Sono un insegnante ed ho scelto di parlare di femminicidio, violenza, abuso, accettazione dell’abuso, protezione da parte di alcune vittime del proprio aggressore.

Sono lì fermi ad ascoltare, alcuni attenti altri meno.
Inizio dal rosso, il colore del sangue. Il caldo del sangue che scorre dopo uno schiaffo, un pugno.
Poi scelgo un altro colore: il nero, quello dei lividi e delle sofferenze inferte per una parola di troppo o per non aver parlato, per uno sguardo concesso o ritratto, per essere semplicemente se stesse.

Io so che sto parlando in luogo particolare, io so che qualcuna di loro dovrà ascoltare queste parole che si mescolano alla speranza del mio cuore di poter salvare anche chi non chiede aiuto.
Quel tutti sanno, nessuno sa, mi logora, mi rende impotente.

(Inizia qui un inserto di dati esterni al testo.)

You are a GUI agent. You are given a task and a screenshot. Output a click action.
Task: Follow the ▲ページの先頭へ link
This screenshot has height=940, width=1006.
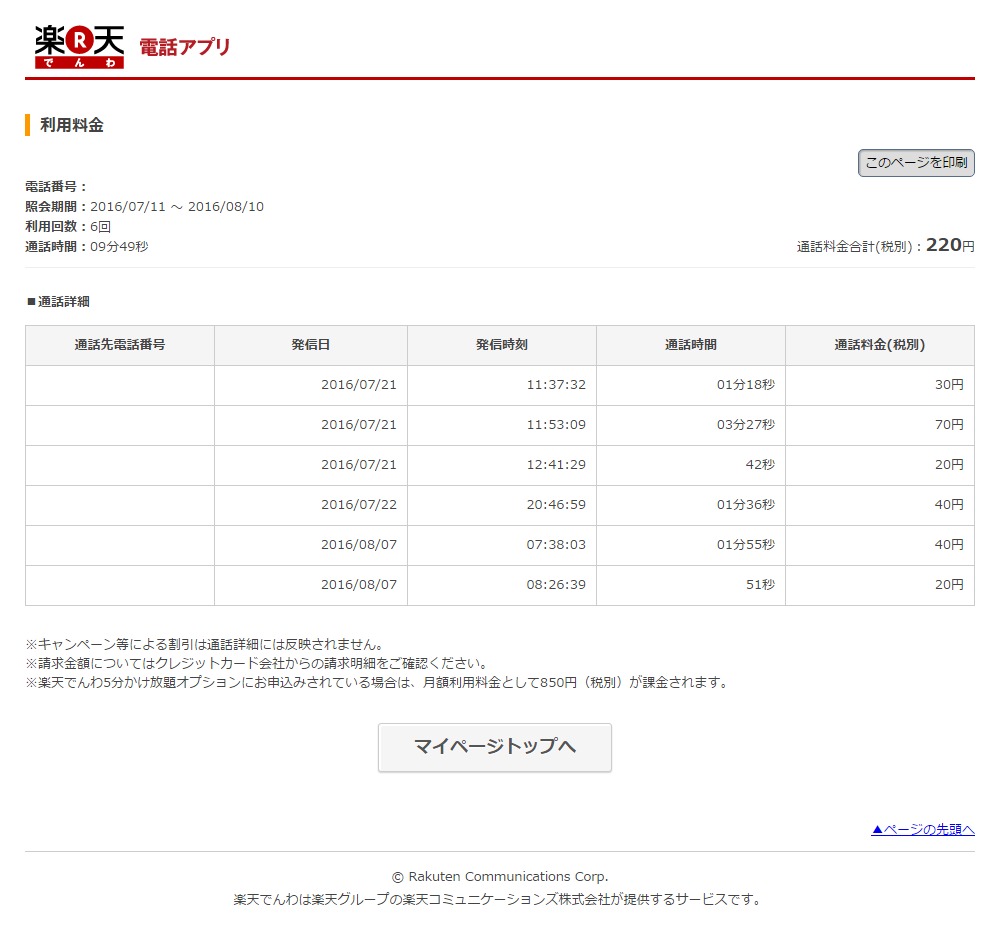(x=922, y=829)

Parlo del corpo, della necessità di custodirlo, di renderlo libero da ogni forma di costrizione.
Sento concezioni ancestrali sulla superiorità del maschio. Ma perché? Guardo il calendario, segna il 2014, perché devo sentire ancora queste cose?

Loro si guardano. Io parlo della paura, della sopraffazione e ancora del dolore e dell’isolamento che la violenza comporta perché non la puoi raccontare, non la puoi vivere, non la puoi condividere.
Vedo una penna intenta a fare scarabocchi su un foglio fermarsi. Esita lo sguardo di chi avevo immaginato.
Alzo la voce e sostengo che si può piegare un corpo, non la mente e l’anima di una persona, che non esiste il concetto di possesso ma di scelta, che amore è riuscire a leggere nel volto del proprio ragazzo, uomo, compagno o marito la gioia di essere parte integrante di un faticoso cammino che è la vita.

Un cammino spesso alleviato da sprazzi di felicità e cementato dalla quotidianità.
Continuo chiedendo di denunciare tutto ciò che a loro viene estorto, di scegliere uno qualsiasi di noi, dal più vecchio al più giovane, uomo o donna che sia, a riprova che la scuola è questa perché solo chi riesce a salvare una vittima o a trasmettere ai futuri uomini la necessità di nuove forme di comunicazione che siano verbali, magari forti e veementi ma mai fisiche o aggressive, solo quella sarà la scuola che avrà donato qualcosa di vero, spendibile nel tortuoso sentiero dei sentimenti lastricato da tante spine di ignoranza, paura e arretratezza.

Il tempo termina, una parte di me anche. Ma domani continuo, perché domani, dopodomani o ancora dopo per me sarà sempre 25 novembre.